» Quoted passage:
- - -
The CFP Board is increasing its annual CFP certification fee by $100, the organization’s first increase in five years.
The new annual CFP certification fee will be $455, and will take effect for people who become certified on or after Oct. 1 of this year. The new fee will also apply to those annual renewals of certificants whose certification periods end after October. The CFP Board last boosted its fees by $30 in 2017.
In a statement, the Board tied the new price increase to the implementation of the board’s approved Strategic Plan for 2022–2026. The Board “committed significant funding” from the organization’s reserves but determined more was needed.
“After careful review of the work needed to accomplish the CFP Board’s important mission and our new strategic priorities, we explored the investment required to achieve these,” the statement read. “For additional investment funds, we made changes to the fee structure associated with the value that the CFP certification brand delivers to CFP professionals and to CFP Board’s partners in its certification program.”
- - -
» Data excerpts:
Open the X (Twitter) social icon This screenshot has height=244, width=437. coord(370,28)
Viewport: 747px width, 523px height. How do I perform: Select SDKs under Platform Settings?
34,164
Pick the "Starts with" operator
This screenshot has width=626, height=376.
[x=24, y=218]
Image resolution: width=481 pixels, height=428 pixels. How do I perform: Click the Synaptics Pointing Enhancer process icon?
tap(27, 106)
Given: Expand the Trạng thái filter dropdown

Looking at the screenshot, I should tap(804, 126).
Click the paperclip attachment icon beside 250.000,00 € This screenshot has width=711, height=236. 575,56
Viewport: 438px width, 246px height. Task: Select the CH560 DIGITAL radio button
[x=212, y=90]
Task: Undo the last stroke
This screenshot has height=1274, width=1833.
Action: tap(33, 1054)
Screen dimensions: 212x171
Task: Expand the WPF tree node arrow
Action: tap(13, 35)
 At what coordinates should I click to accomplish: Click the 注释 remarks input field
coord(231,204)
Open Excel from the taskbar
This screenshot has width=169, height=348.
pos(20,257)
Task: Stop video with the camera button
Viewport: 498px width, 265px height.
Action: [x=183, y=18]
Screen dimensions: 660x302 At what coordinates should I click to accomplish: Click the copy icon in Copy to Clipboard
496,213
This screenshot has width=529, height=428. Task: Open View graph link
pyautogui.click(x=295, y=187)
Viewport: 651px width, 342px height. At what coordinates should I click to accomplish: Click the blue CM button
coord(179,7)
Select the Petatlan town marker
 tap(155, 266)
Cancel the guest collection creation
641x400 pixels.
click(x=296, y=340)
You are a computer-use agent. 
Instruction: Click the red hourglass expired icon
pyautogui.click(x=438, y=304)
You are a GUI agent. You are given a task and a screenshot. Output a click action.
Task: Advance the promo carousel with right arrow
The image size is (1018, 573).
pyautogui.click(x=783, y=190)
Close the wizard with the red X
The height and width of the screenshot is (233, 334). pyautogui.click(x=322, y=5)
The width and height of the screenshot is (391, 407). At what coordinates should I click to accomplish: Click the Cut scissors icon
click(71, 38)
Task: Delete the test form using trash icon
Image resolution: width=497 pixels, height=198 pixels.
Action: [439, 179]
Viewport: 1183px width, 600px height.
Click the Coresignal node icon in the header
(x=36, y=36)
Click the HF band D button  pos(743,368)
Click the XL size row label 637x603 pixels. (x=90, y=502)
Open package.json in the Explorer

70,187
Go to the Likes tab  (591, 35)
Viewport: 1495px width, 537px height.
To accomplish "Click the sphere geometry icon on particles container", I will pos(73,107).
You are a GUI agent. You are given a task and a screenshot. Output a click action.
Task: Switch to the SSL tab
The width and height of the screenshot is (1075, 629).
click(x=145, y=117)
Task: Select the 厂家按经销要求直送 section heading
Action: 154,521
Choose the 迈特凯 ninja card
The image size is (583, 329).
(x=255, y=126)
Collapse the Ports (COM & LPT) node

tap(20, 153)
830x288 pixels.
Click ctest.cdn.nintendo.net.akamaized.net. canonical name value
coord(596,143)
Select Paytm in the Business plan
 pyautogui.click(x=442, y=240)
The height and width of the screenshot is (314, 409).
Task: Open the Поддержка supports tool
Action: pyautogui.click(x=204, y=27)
- - -
» Action item A: What will the new annual CFP certification fee be, according to the article on the CFP Board fee increase?
» Action item B: Carry on the news piece about the CFP Board's certification fee increase beyond its final paragraph.

» Written reply A: $455

» Written reply B:
In the statement, the CFP Board detailed how the $100 fee increase would be allocated. According to the Board, $15 of each $100 would go toward its public awareness campaign, marking the first increase in fee funding for the campaign since it began in 2011. The highest percentage ($35) will go toward workforce development, to promote financial planning as “an attractive career choice” for high school students entering college, as well as expanding its baccalaureate program.
“These will raise recognition of financial planning as a profession on par with established professions like accounting, law and medicine,” current CFP Board Chair Kamila Elliott said in a Tuesday afternoon webinar on the fee increase. “It will also facilitate growth of CFP professionals to meet the needs of the public and strengthen the pipeline of talent available to your practice or firm.”
$10 of the fee increase will go to the Center for Financial Planning for a variety of causes, including supporting initiatives to boost diversity in the industry, while $20 will go to “client impact research/practice resources” to boost funding for studies into the benefits financial planning has for clients. Finally, $20 will go toward funding enforcement initiatives.
“The investment of your annual certification fee in these programs ensures the long-term relevance and sustainability of the financial planning profession and the value and importance that your CFP certification communicates to your clients and prospects,” the statement read.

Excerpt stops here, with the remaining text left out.